REACH stands for the Registration, Restriction, Evaluation and Authorisation of Chemicals, and came into existence in June 2007. It is managed by the European Chemical Agency (ECHA) based in Helsinki. REACH replaces some 40 legislative texts with a single regime of regulation. The responsibility has been given to industry to demonstrate that chemicals are safe both for human health and the environment. Importers or manufacturers are obliged to submit safety data on over 30,000 substances used in everyday articles such as cars, textiles, electronics, paints, packaging, mobile phones or toys.

Key Features:

  1. Communication  
    The effective communication between all levels of the supply chain is vital. Definite contacts need to be in place between organisations enabling the transfer of chemical safety data from the importer or manufacturer down the supply chain.
     
  2. No Data Market 
    Companies that do not comply with REACH will have no market in the EEA. REACH poses a threat to any company doing business in the EEA (and businesses with customers or suppliers who do business in the EEA).
     
  3. Substances of Very High Concern (SVHC)

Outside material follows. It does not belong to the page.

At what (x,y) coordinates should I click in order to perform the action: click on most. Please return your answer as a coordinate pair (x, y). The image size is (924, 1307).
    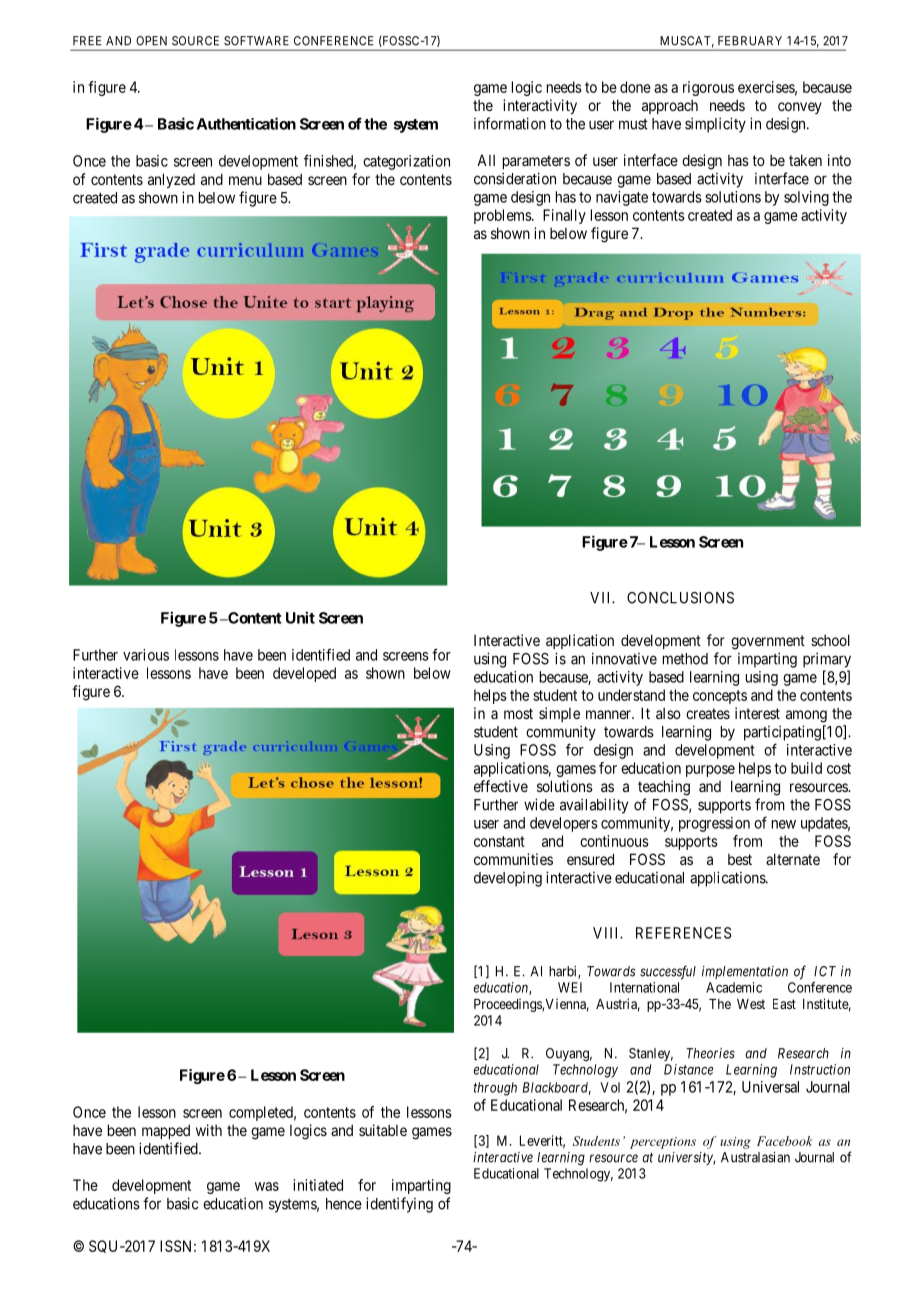
    Looking at the image, I should click on (518, 713).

    Individual chemicals that have particular hazardous properties are termed “Substances of Very High Concern” (SVHC's). These will have strict controls applied to their use. Ultimately, SVHC's will be removed from all supply chains, so close attention needs to be paid to their presence and monitoring of their use in advance of their disappearance. There may be several hundred SVHC's announced by the EU Member States or the European Commission in the coming few years, so their impact will be far reaching.
     
  4. Automotive Task Force on REACH 
    Leading automotive suppliers and vehicle manufacturers have come together to respond to the challenges set by REACH. The Task Force represents the position of the global automotive industry.
     
  5. Automotive Industry Guideline (AIG)
    The Task Force has created this standardised approach to REACH. It is a practical guide that clearly outlines the necessary tasks. The AIG is highly recommended; it is easy to follow and brings clear benefits when implemented across industry. Automotive Industry Guideline (AIG) version 3.1 was released in June 2012.